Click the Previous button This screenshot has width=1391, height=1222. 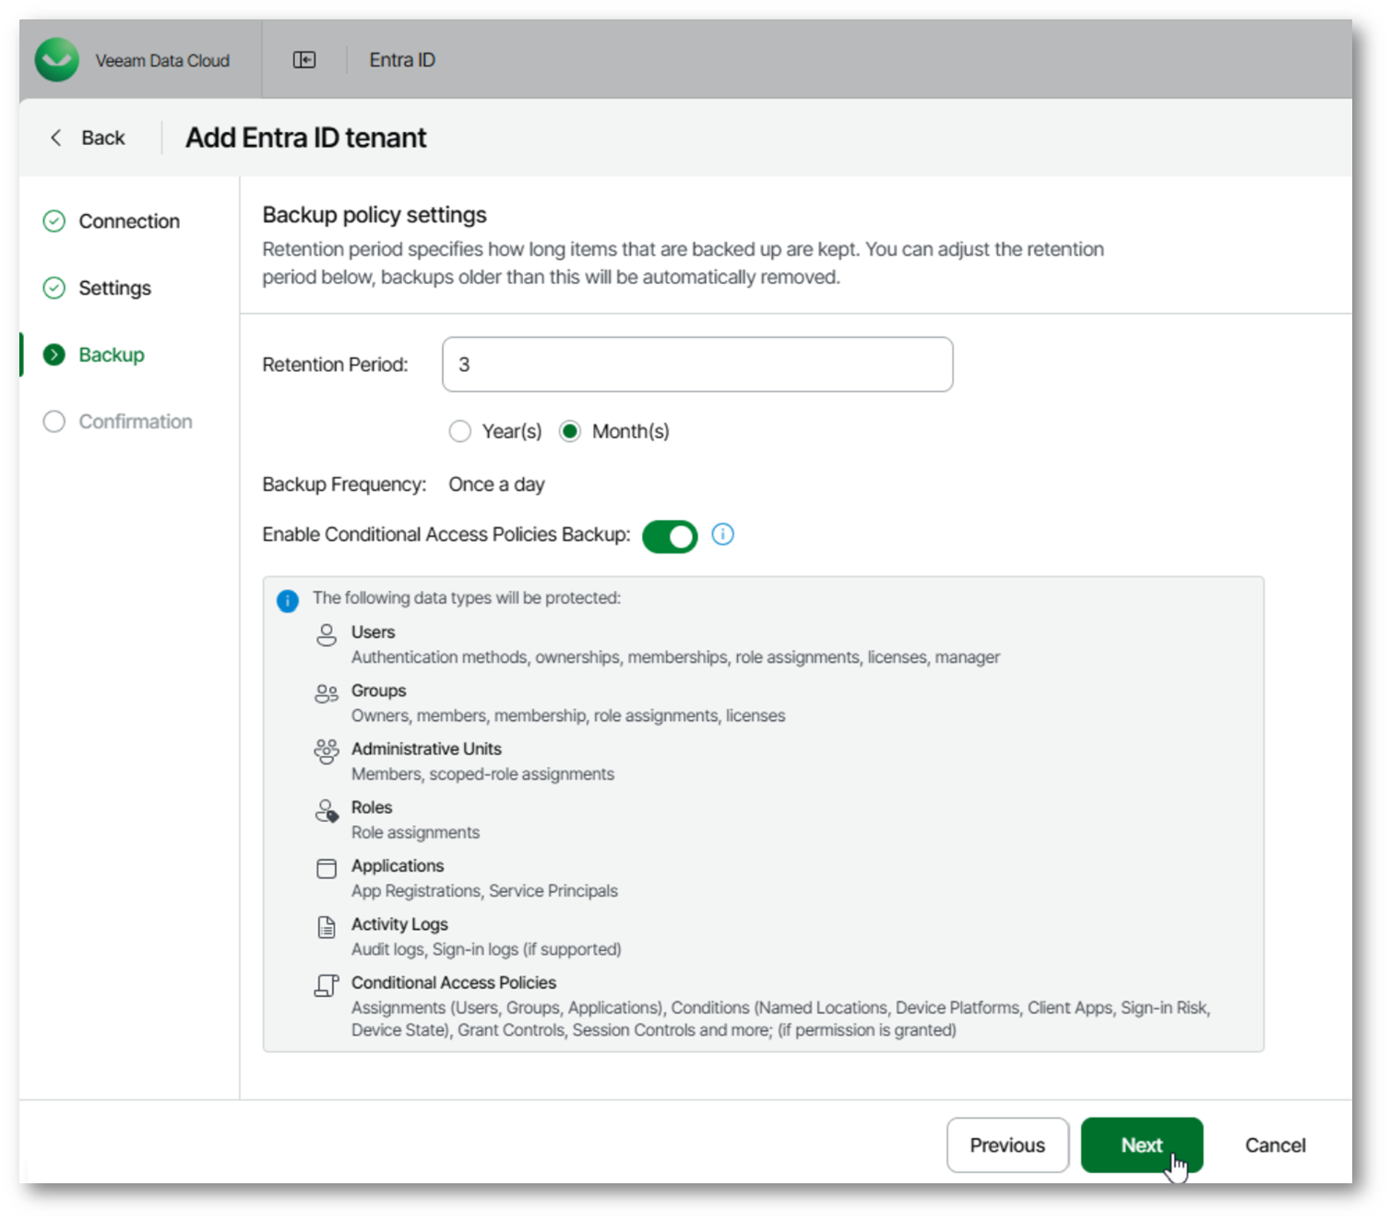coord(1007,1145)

...

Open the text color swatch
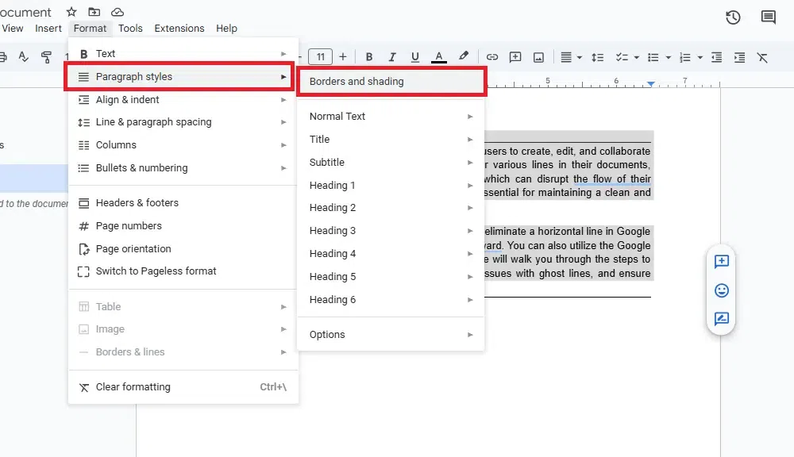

...

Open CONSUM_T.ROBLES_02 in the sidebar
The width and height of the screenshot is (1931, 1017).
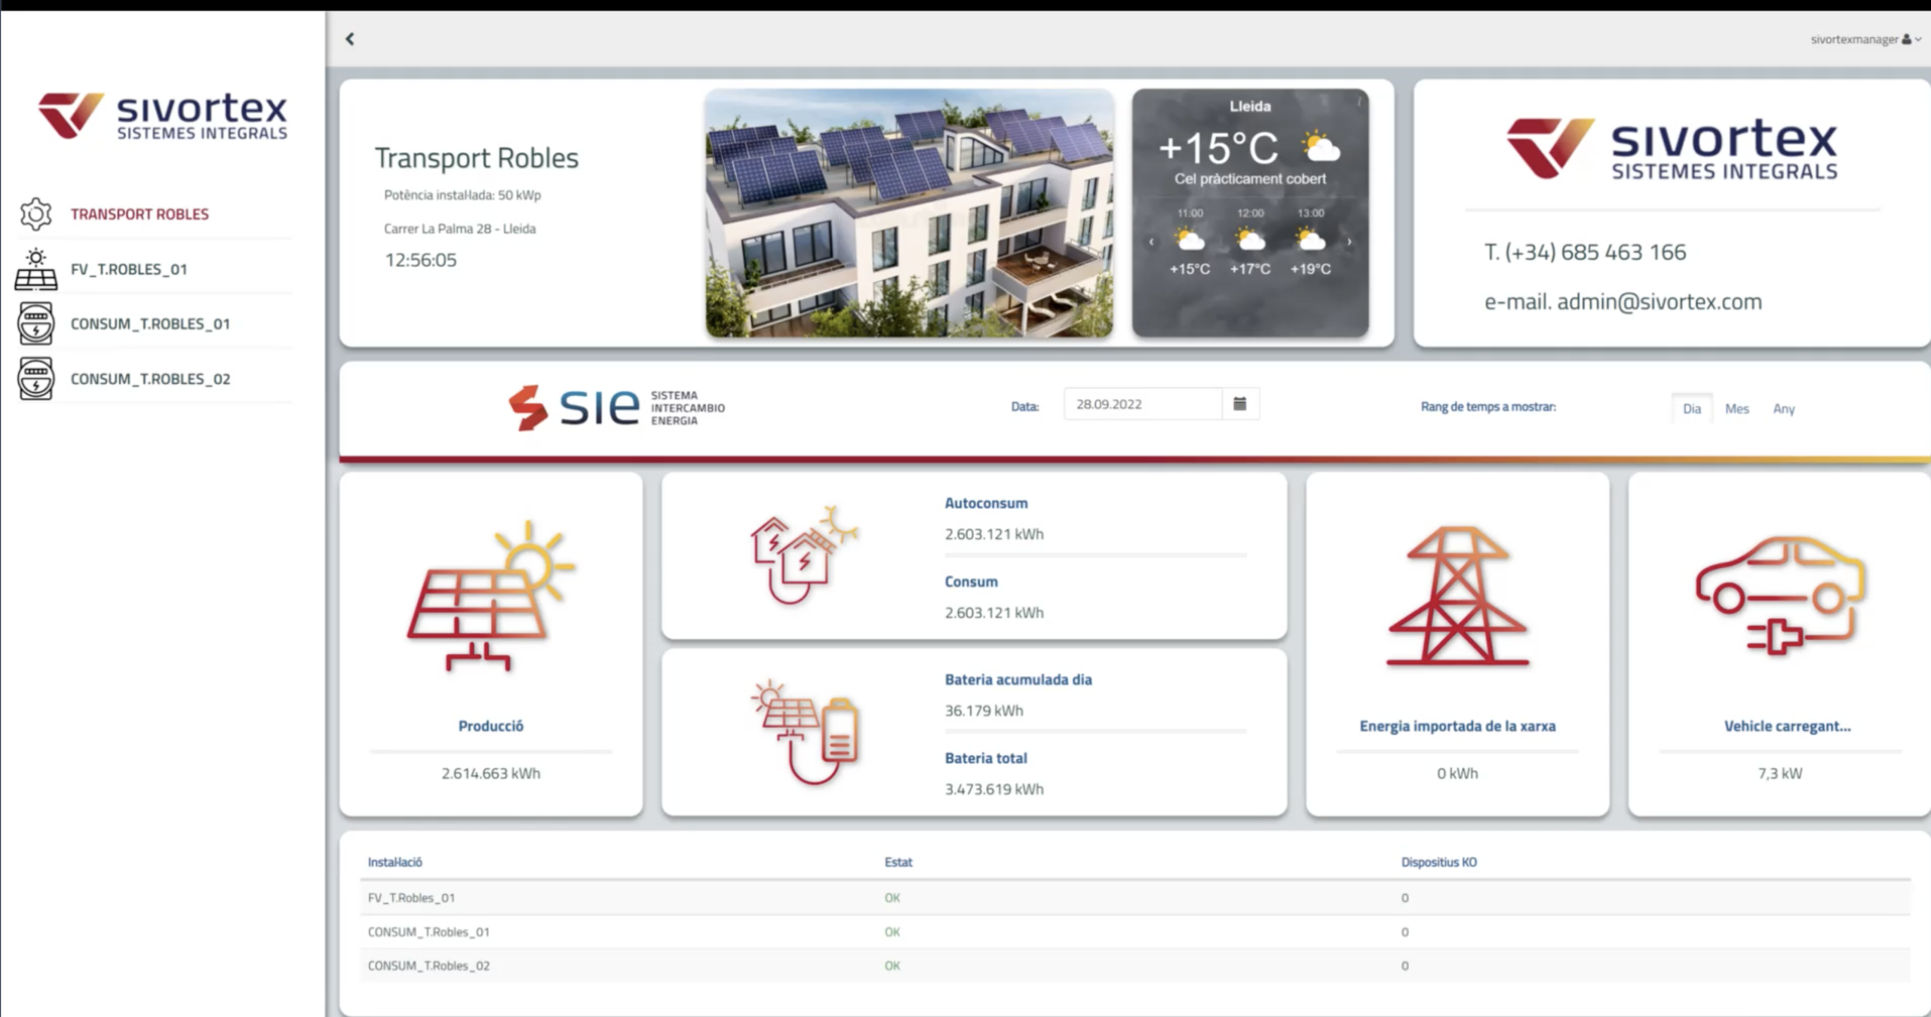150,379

- [The task] Within the data above, how many lines include "Open"? The number alone is the answer.

- [Solution to the exercise] 2